### [Excerpted data]
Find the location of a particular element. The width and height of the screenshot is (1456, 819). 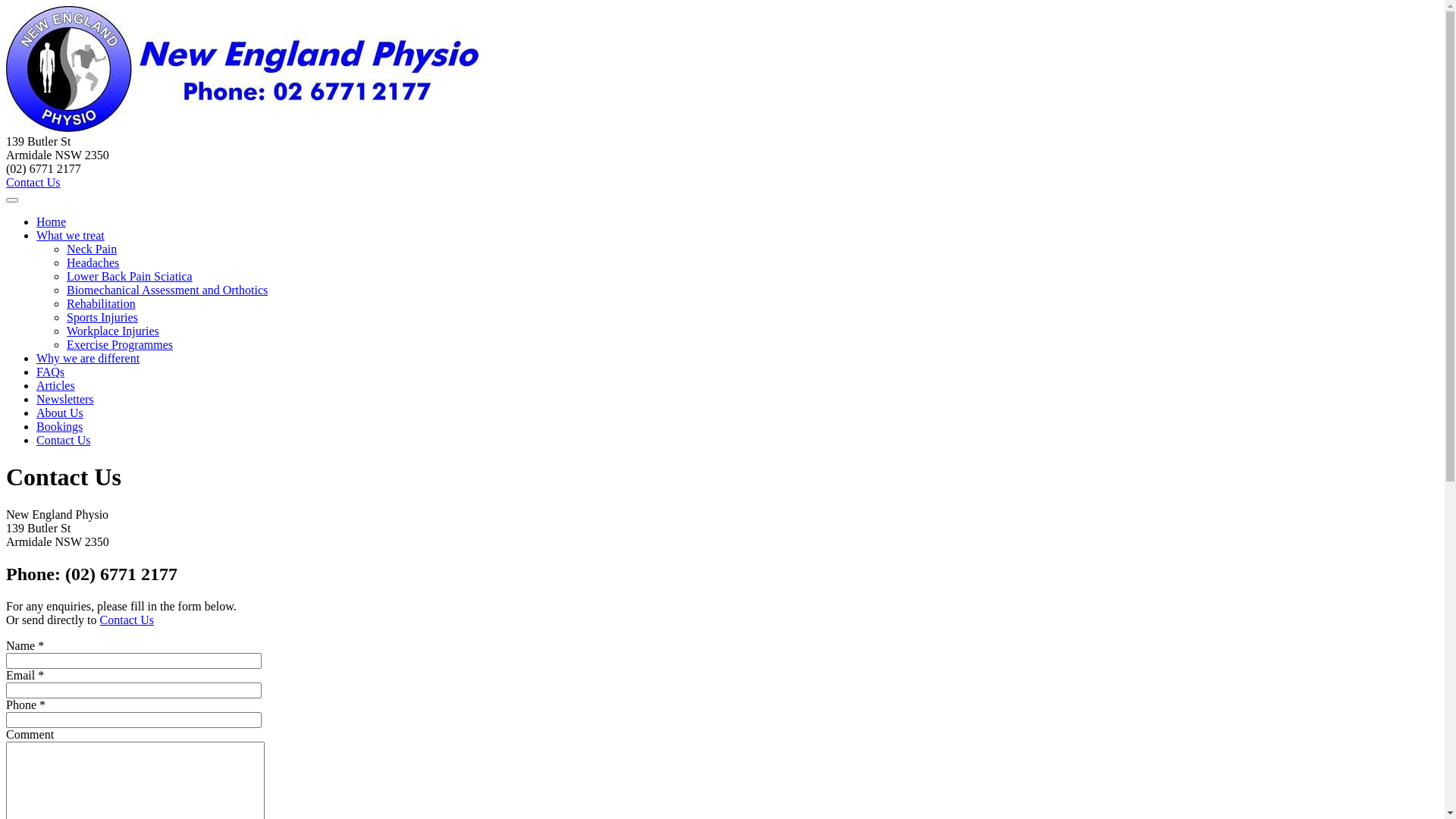

'Why we are different' is located at coordinates (86, 358).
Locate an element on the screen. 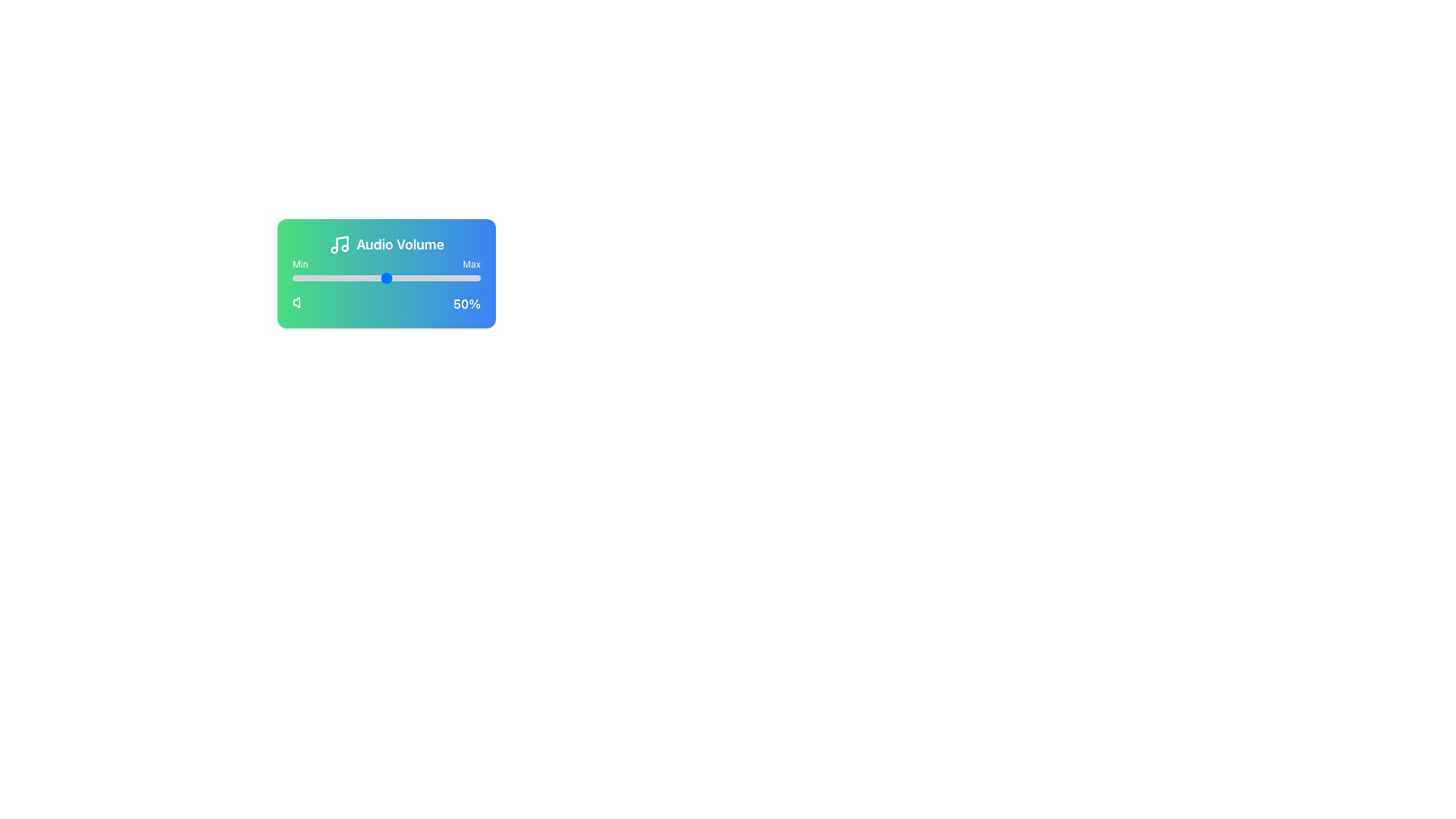 This screenshot has height=819, width=1456. the slider is located at coordinates (329, 278).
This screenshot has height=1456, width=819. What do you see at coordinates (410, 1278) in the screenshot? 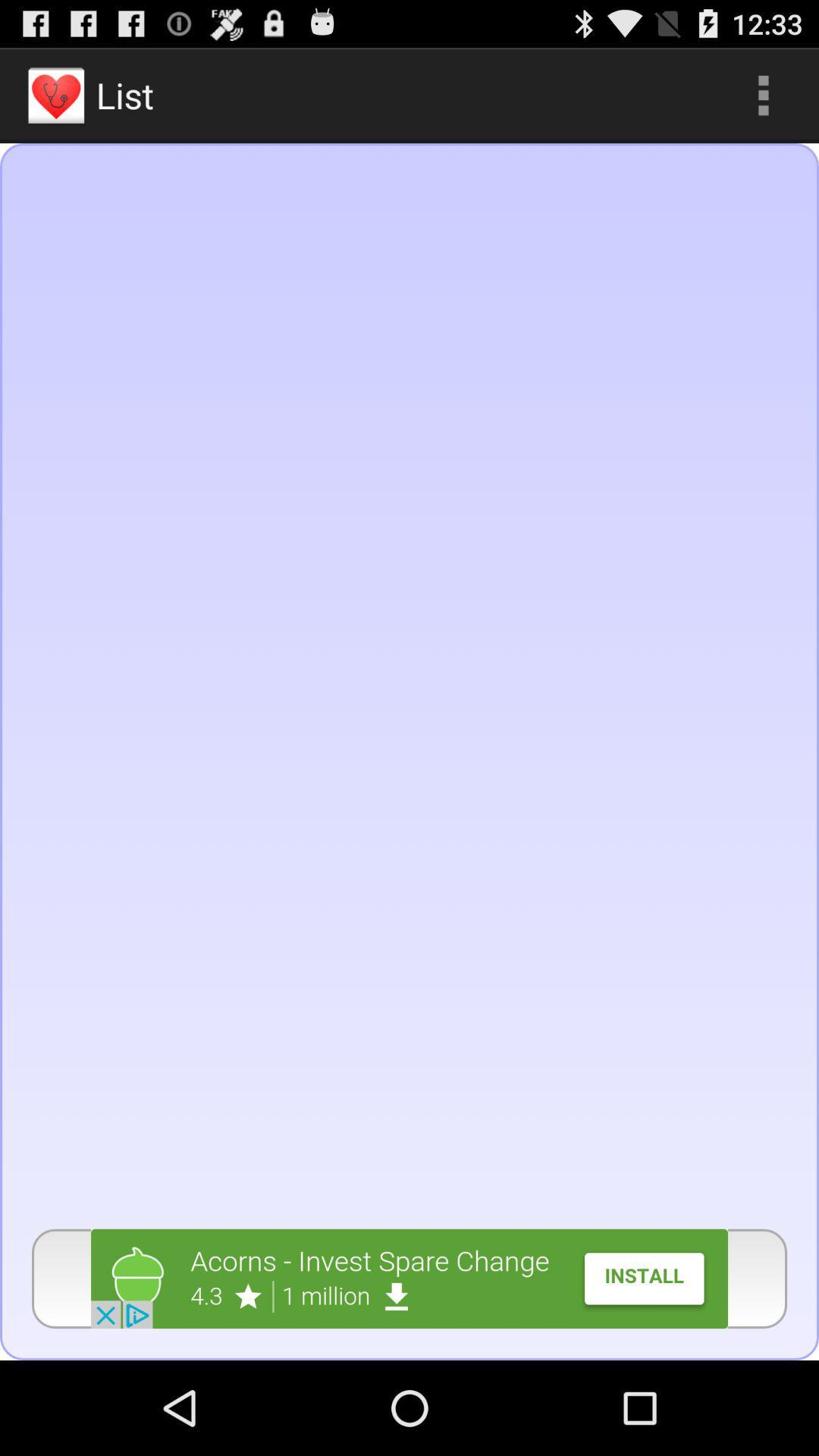
I see `install the app` at bounding box center [410, 1278].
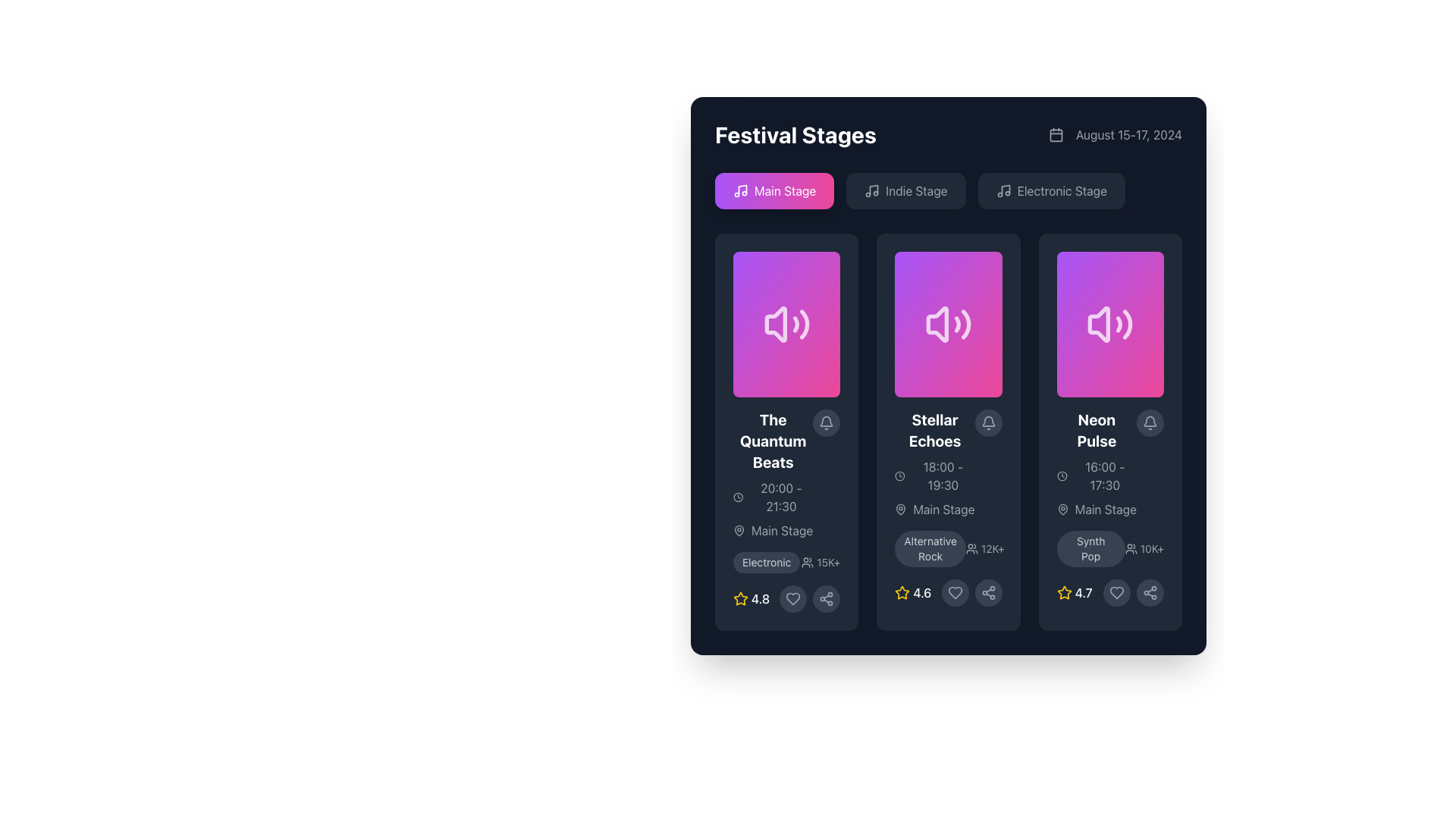 The width and height of the screenshot is (1456, 819). Describe the element at coordinates (900, 475) in the screenshot. I see `the outer circular part of the clock icon located in the second card, above the text '18:00 - 19:30'` at that location.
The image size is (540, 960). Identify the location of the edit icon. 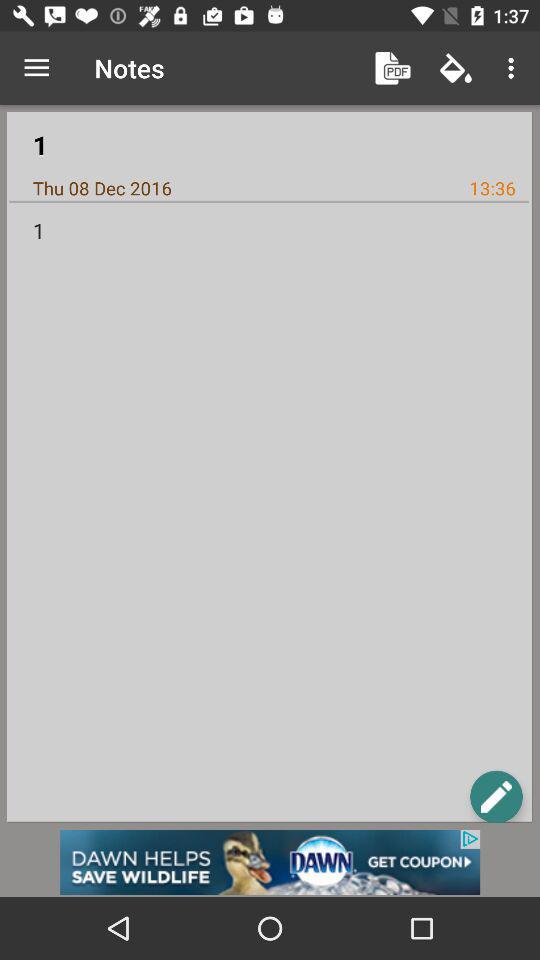
(495, 796).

### [Exercise requirements]
Reproduce, word for word, the listing lines from the one containing "This screenshot has height=1456, width=819." through the one containing "center [410, 1278].", including both of those lines. Leave the pictures out of your answer.

### [Problem solution]
This screenshot has height=1456, width=819. What do you see at coordinates (410, 1278) in the screenshot? 
I see `install the app` at bounding box center [410, 1278].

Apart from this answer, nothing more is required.